Alleviated the problem. Leaving PositiveValue at 3u 0 and using the
assignment " NegativeValue = %int(PositiveValue) - 21;" (2a)

Alright... this comment surprised me. So I tried it, I took your example (which had several syntax errors in it) and fixed it up and tried it... and it works just fine for me. No errors! Here's the code I was running, copy/pasted verbatim:

D PositiveValue s 3u 0
D NegativeValue s 3i 0
/free
PositiveValue = 3;
NegativeValue = %int(PositiveValue) - 21;
*inlr = *on;
/end-free

Are you saying that on your box, this code crashes/halts?! It doesn't for me. And it shouldn't, based on my understanding of intermediate results.

The original issue is that you had nothing on the right-hand side to make the intermediate result a signed result. You had this:

NegativeValue = PositiveValue - 21;
...which is....
NegativeValue = (Unsigned Int) - 21.

Since there's nothing to indicate a signed result on the right-hand side of the equation, the intermediate result should be unsigned -- so it crashes. That makes perfect sense.

Likewise, if you did this (as suggested by Alan):

NegativeValue = %int(PositiveValue - 21);

This actually doesn't change anything, and should report the same error, because the phrase 'PositiveValue - 21' is STILL unsigned, and therefore can't go negative. Granted, that unsigned value is now going to be converted to a signed one -- but that won't happen until AFTER the subtraction, and therefore it'll still fail. (And actually, the original example also converted it to signed after the subtraction, since the result field was signed, so... you've accomplished nothing by wrapping the whole thing in an %int()!)

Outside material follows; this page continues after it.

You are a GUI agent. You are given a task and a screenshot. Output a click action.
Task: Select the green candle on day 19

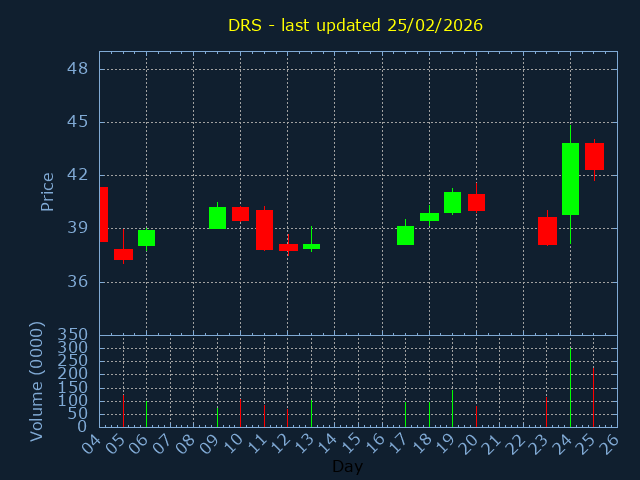point(452,202)
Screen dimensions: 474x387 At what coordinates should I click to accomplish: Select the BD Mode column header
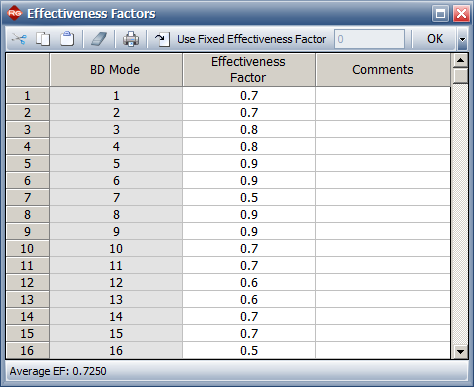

However, you just told me that this won't work:

NegativeValue = %int(PositiveValue) - 21;

That's a whole different story, since the unsigned field is converted to signed BEFORE the subtraction takes place, and therefore has a signed intermediate result. This _should_ work. And it does in my tests. But you just posted that it doesn't??!


(You'd think a business language should be a bit more forgiving in
basic math functionality, but my expectations are often unrealistic)

It is... RPG's native numeric data types of packed and zoned both take care of this for you, so you can't screw it up. This is only a problem with the (rather unusual) unsigned data type that was, frankly, added primarily for compatibility with other languages. Thus, RPG as a business language _is_ more forgiving. What's not is the other languages that the U data type was intended to achieve compatibility with.